Nous sommes à Mederdra. Ne me rappelant pas la date exacte, je dirai que c’est au lendemain de la l’ordonnance «décrétant» l’interdiction de l’esclavage, fin 80 début 81. Le CMSN avait envoyé des missions sillonner l’intérieur du pays pour expliquer la nouvelle loi. Colonel Sidina Ould Sidiya et le ministre Hasni Ould Didi étaient envoyés au Trarza. En vue de bien préparer la mission, le préfet de l’époque avait demandé à une association de jeunes de la ville d’en animer l’aspect culturel sous forme de soirée folklorique.
A l’époque, l’association appelée «Association culturelle, artistique et sportive de l’Iguidi» (ACASI) était animée par de jeunes militants, talentueux du reste, comme Hamed Ould Mahfoudh (aujourd’hui conseiller culturel à l’Ambassade de Mauritanie à Rabat), Mohamed Vall Ould Hendaya (devenu officier, fut membre des Cavaliers du Changement, aujourd’hui dirigeant au RFD) et Amadou Thiam (enseignant de son état, dévoué à la ville dont il reste un prototype du creuset qu’elle fut, représentant APP). C’est donc l’ACASI qui est sollicitée pour animer la soirée.
Les jeunes écrivent une pièce qu’ils jouent devant les «honorables hôtes». Elle raconte l’histoire de deux frères de souche haratine. Le premier a grandi en ville, du labeur de sa mère qui a pu l’envoyer à l’école, le former sans qu’il manque de quoi que ce soit. Le second, demi-frère, a grandi dans les conditions serviles faites de brimades, d’exploitation, d’endurance et de malheurs.
Le premier n’a développé aucun complexe vis-à-vis de ses compagnons de classe, n’a jamais vraiment souffert que les misères que vivent ces compagnons avec lesquels il a partagé joies insouciantes et déconvenues passagères. Le second a vécu le martyr tout en l’acceptant. Une résignation qui découle d’une lecture erronée des textes religieux mais qui pèse sur la conscience de tous ses semblables.
Quand les personnages sont campés, arrive un émissaire des autorités qui explique la nouvelle loi sur l’interdiction de l’esclavage. Quand il tient le discours explicatif au premier, celui-ci lui dit : «Cesse de parler de ces choses comme ça. C’est une décision politique qui ne me concerne pas et qui n’a pas de lendemain à mon avis. En tout cas je ne suis pas concerné».

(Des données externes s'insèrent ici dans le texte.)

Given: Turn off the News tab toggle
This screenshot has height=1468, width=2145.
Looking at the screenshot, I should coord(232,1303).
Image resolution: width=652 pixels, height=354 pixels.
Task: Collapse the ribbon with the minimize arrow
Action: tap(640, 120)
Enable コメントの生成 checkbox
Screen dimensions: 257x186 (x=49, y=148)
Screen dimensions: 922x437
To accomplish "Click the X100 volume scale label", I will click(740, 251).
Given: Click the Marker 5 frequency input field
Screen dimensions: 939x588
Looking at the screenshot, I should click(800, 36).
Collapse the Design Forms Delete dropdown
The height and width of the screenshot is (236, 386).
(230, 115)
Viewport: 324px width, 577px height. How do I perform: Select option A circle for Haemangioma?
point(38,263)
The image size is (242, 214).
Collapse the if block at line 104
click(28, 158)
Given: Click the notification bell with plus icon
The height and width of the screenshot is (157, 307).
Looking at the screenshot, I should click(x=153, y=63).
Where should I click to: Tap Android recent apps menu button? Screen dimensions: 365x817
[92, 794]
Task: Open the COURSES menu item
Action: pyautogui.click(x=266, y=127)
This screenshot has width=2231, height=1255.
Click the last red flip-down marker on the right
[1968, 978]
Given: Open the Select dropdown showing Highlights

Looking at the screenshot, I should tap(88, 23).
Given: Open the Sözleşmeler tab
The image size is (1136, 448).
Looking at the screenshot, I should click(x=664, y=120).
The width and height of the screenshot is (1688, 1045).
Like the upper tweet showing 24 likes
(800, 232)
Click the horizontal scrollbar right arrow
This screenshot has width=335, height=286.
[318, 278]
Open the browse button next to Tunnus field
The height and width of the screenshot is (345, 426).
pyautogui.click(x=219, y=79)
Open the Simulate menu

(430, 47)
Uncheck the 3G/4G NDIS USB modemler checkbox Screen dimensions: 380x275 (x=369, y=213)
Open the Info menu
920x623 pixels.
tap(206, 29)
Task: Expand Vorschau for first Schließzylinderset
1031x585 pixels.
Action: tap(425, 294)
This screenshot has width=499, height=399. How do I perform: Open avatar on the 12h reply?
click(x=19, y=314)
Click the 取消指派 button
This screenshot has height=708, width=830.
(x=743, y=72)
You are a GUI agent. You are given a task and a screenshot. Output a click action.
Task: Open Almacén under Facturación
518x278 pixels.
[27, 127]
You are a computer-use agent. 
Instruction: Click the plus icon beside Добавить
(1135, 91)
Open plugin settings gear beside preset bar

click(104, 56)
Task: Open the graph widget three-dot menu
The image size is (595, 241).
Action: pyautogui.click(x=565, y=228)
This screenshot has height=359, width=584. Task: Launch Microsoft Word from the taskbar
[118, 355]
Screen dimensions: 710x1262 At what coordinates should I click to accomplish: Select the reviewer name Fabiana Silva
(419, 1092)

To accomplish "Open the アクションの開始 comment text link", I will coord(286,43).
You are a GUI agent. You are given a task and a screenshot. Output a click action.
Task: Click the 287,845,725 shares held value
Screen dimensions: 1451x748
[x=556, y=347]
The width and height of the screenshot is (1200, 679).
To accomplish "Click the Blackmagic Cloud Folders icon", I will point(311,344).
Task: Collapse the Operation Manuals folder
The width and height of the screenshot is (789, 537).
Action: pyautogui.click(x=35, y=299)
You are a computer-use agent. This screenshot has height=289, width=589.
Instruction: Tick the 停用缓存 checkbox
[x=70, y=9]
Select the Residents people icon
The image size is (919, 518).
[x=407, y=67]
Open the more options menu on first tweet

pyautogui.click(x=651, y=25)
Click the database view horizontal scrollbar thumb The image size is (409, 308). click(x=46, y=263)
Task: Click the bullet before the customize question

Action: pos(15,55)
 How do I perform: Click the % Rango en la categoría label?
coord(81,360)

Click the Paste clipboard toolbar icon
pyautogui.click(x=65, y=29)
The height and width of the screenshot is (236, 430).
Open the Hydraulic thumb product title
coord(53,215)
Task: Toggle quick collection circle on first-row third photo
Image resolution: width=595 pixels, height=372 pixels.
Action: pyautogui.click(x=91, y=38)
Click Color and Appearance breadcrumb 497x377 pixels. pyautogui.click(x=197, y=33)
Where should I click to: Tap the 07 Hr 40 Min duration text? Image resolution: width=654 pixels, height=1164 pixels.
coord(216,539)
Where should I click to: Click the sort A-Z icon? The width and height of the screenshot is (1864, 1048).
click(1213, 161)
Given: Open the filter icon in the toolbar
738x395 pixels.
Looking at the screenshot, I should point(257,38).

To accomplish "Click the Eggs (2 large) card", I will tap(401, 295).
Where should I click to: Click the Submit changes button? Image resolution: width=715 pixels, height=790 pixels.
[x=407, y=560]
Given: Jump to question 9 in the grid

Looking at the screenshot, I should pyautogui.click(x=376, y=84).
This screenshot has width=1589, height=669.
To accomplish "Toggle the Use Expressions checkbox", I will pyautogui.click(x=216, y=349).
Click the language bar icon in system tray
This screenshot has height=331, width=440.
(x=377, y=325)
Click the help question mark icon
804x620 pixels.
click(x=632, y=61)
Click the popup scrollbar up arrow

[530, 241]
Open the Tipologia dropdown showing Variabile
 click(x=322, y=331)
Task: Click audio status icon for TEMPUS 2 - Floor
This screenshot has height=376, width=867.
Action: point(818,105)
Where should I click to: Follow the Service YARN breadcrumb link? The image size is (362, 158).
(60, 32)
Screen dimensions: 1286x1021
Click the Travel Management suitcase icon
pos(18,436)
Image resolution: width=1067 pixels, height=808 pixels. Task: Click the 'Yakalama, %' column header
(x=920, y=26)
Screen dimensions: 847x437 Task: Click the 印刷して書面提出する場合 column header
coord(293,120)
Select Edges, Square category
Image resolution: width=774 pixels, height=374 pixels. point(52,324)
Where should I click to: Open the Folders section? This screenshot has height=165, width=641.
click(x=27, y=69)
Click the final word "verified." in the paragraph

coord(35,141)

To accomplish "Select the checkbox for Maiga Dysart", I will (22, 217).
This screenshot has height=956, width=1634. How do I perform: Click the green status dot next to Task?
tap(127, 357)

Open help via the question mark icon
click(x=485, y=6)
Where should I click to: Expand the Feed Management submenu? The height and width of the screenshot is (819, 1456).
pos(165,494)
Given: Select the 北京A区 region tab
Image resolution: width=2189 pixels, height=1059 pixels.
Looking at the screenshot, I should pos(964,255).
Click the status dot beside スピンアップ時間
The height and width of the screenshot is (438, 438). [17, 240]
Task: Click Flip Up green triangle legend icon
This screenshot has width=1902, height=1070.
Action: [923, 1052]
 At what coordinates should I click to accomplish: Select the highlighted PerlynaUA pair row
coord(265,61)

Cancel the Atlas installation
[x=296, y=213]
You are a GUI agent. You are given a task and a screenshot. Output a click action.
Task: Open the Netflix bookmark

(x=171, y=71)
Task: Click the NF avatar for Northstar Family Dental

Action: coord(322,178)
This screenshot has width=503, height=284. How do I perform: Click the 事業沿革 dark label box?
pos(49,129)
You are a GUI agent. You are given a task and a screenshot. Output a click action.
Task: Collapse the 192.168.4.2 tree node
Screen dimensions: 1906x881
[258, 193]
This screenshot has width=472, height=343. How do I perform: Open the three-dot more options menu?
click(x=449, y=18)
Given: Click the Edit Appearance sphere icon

Le second lui exprimera le même rejet : «henh, hagalla, tu crois que vous allez pouvoir inverser le destin. Vous voulez renier votre foi. Vous voulez que moi je quitte mes maîtres qui me nourrissent, qui m’entretiennent pour vous que je n’ai jamais vu ? Ce que tu dis, va le dire à quelqu’un qui n’est pas moi». Pas concerné non plus le Werzeg (c’est comme ça qu’il s’appelle dans la pièce).
A la fin de la pièce, les jeunes acteurs (dont c’était la première représentation) sortent bâtons et pierres et commencent à caillasser l’assistance aux cris de : «Werzeg kah eddem», «Werzeg inktil»… (Werzeg a vomi le sang, Werzeg a été assassiné…)… Ce qui devait être une soirée culturelle «convenable» se transforma en une manifestation de protestation pour dire qu’il ne suffit pas de décrets ou de lois pour qu’une pratique comme l’esclavage soit éradiquée. Il faut beaucoup plus.
Une prise de conscience de l’esclave de la nécessité pour lui de recouvrer sa dignité, sa liberté. L’accès à la propriété pour lui permettre de gagner son indépendance. L’éducation pour le faire accéder au savoir. Liberté, dignité, indépendance, savoir et santé sont les ingrédients qui font le citoyen sain de corps et d’esprit. Tout le reste est bavardage.